* _Required work_: Return the following from the records below: each line, word for word, starting with the line that contains "How do I perform: Download" and going on through the line that contains "Image resolution: width=852", with nothing outside that range.

━━━ Source material

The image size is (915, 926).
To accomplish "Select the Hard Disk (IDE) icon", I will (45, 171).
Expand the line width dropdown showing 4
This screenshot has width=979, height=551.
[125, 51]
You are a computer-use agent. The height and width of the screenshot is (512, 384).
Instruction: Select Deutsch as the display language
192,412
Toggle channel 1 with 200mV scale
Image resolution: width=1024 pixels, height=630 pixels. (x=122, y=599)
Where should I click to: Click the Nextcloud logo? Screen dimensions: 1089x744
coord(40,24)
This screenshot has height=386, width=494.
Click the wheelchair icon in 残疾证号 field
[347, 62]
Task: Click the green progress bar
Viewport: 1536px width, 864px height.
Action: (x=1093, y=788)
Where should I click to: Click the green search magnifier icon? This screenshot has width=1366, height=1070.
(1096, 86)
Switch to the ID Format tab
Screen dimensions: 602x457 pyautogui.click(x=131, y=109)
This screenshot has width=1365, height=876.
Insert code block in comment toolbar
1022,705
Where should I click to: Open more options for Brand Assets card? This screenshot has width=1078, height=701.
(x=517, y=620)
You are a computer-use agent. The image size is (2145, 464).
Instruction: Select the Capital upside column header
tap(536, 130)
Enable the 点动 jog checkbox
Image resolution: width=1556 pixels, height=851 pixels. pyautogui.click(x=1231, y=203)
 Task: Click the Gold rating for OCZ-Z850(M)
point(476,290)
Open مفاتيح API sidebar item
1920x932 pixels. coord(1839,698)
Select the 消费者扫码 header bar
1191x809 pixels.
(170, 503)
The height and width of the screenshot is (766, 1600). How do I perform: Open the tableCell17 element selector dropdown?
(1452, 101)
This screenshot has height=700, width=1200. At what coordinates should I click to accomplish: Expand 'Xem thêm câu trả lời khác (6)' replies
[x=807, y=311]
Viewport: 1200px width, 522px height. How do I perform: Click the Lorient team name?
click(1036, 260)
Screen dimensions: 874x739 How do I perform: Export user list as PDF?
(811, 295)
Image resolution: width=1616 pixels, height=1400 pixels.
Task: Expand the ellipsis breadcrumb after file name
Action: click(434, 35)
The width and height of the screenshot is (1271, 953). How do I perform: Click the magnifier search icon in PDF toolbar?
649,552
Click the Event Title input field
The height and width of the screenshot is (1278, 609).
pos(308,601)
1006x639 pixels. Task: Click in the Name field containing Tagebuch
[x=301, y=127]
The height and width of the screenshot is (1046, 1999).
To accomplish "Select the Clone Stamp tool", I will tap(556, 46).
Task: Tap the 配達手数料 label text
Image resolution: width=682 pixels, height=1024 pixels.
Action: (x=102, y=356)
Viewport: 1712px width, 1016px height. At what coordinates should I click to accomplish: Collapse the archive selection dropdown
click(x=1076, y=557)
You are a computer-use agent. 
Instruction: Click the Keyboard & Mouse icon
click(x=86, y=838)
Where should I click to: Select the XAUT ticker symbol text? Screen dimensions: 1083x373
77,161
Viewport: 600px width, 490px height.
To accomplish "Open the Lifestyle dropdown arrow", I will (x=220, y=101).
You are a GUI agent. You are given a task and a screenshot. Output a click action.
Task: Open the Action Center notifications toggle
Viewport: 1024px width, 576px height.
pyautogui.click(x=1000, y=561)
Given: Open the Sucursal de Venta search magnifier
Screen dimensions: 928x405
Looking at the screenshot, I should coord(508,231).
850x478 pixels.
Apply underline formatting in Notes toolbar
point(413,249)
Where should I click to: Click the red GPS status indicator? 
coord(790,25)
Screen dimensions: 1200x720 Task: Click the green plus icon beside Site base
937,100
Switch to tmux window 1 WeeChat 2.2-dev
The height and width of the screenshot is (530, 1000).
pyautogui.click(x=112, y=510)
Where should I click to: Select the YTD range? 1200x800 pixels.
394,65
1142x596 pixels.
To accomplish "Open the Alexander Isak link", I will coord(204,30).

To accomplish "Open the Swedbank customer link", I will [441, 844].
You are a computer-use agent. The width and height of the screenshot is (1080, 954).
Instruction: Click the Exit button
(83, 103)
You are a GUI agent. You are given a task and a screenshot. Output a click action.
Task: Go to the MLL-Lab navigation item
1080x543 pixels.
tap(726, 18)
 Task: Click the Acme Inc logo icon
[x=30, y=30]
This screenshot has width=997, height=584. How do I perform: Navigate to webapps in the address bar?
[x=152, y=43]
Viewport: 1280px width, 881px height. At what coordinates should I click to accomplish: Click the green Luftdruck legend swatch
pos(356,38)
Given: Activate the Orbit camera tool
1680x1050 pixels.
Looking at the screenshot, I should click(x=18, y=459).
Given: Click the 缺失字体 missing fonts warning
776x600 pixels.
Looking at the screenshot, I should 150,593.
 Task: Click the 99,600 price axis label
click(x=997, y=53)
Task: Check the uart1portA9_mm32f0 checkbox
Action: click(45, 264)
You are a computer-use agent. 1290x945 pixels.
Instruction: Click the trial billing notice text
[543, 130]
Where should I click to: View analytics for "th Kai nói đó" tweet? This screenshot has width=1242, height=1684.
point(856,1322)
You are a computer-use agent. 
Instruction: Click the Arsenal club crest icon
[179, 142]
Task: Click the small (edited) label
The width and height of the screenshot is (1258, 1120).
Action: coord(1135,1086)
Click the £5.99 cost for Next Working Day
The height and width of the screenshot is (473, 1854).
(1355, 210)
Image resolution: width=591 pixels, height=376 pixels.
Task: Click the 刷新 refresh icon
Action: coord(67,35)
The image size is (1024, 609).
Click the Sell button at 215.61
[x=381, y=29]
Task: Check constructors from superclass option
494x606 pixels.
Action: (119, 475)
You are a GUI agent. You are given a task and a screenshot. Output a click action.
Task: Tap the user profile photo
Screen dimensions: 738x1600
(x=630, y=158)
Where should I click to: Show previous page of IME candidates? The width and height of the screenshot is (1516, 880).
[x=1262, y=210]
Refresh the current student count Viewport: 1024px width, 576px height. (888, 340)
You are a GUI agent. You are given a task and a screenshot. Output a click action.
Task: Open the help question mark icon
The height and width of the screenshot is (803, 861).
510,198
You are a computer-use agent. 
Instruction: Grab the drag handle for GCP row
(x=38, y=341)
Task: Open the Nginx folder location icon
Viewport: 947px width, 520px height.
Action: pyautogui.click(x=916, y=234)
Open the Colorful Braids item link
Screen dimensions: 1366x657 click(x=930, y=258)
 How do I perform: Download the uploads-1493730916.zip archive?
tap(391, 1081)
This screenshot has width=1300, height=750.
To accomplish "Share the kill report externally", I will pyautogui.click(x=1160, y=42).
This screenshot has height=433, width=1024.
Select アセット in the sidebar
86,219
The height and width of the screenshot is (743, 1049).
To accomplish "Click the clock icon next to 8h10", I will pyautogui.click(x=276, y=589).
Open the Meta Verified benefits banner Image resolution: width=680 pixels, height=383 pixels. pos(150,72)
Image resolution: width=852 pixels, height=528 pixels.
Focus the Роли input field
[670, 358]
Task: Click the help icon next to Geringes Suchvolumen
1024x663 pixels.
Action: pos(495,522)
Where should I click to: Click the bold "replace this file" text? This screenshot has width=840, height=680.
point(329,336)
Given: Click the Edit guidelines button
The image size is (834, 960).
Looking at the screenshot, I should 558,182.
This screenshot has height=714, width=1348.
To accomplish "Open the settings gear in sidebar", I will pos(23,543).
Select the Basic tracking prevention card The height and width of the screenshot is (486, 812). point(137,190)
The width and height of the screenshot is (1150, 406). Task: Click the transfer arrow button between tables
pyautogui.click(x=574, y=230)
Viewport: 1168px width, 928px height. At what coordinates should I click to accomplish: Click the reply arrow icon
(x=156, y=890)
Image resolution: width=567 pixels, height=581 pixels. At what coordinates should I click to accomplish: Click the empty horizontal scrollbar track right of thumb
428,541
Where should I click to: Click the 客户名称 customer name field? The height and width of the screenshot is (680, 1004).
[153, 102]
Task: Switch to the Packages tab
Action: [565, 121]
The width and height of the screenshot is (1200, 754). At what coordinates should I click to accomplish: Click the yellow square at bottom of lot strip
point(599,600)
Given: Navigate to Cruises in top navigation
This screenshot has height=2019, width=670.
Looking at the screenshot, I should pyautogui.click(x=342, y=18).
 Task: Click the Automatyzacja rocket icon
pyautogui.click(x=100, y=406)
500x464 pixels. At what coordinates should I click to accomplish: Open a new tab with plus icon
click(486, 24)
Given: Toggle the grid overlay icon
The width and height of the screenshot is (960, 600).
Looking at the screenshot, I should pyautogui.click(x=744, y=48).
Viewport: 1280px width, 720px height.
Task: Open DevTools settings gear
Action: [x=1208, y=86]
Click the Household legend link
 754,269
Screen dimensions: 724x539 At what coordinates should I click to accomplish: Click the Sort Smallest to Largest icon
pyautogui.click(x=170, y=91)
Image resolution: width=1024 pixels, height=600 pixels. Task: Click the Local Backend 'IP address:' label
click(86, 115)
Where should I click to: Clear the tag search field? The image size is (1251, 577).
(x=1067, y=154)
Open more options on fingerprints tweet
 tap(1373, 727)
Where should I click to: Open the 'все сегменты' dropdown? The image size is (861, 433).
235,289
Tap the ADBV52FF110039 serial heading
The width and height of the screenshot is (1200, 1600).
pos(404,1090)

━━━━━━

* _Expected answer_:
 How do I perform: Download the uploads-1493730916.zip archive?
tap(391, 1081)
This screenshot has width=1300, height=750.
To accomplish "Share the kill report externally", I will pyautogui.click(x=1160, y=42).
This screenshot has height=433, width=1024.
Select アセット in the sidebar
86,219
The height and width of the screenshot is (743, 1049).
To accomplish "Click the clock icon next to 8h10", I will pyautogui.click(x=276, y=589).
Open the Meta Verified benefits banner Image resolution: width=680 pixels, height=383 pixels. pos(150,72)
Image resolution: width=852 pixels, height=528 pixels.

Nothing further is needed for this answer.